| Source extract |
I've developed the habit of keeping my old Game Boy version of Dr. Mario handy when I play Skyrim. Basically, it's for those insufferable loading screens that seem to pop up much too often.

Honestly, though, the only reason I criticize Skyrim is because it's so good that I spend too much time playing it. Familiarity breeds contempt, and all that.


----------



## Roscoe

I played it for ten hours straight the other night and was loving the hell out of it but then I screwed up and have to restart all over.


----------



## Quinn the Eskimo

I love the elder scrolls, dont get me wrong
but did anyone else feel like skyrim was lacking? 

they are starting to make it too streamlined and the storyline is dumbed down each time. meh. maybe im just not letting myself enjoy it enough. not to mention that ive restarted my charactrer like a million times


----------



## jg43i9jghy0t4555

Quinn the Eskimo said:


> I love the elder scrolls, dont get me wrong
> but did anyone else feel like skyrim was lacking?

| Prompt A |
According to the forum thread, how long did Roscoe play Skyrim straight the other night?
| Prompt B |
Transcribe the passage of the forum thread that opens with the words containing "I've developed the" and closes with "much too often.".

| Supplied data |
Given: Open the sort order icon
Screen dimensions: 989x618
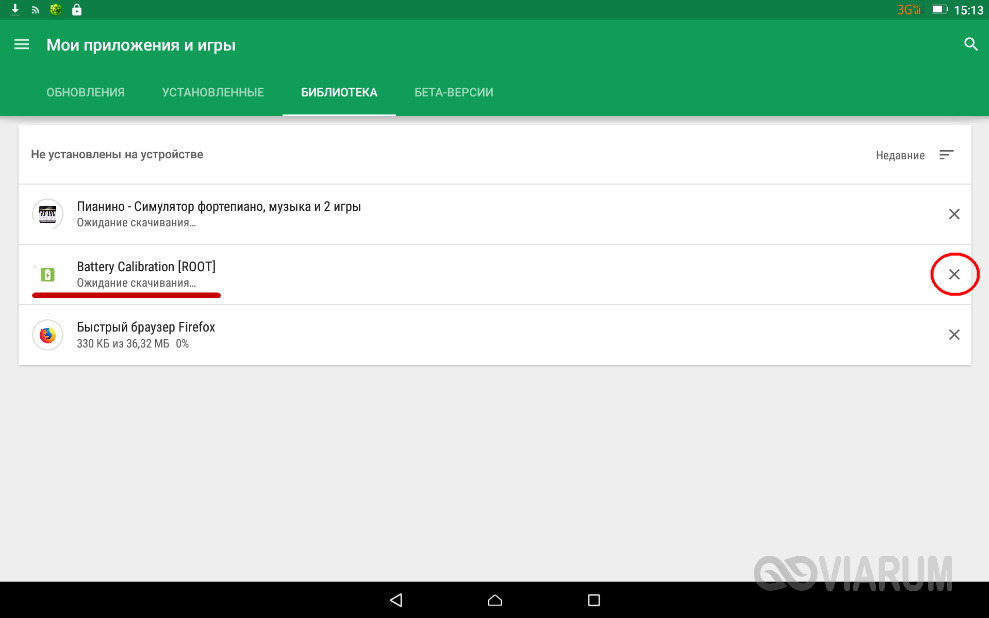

| Complete answer A |
Ten hours.

| Complete answer B |
I've developed the habit of keeping my old Game Boy version of Dr. Mario handy when I play Skyrim. Basically, it's for those insufferable loading screens that seem to pop up much too often.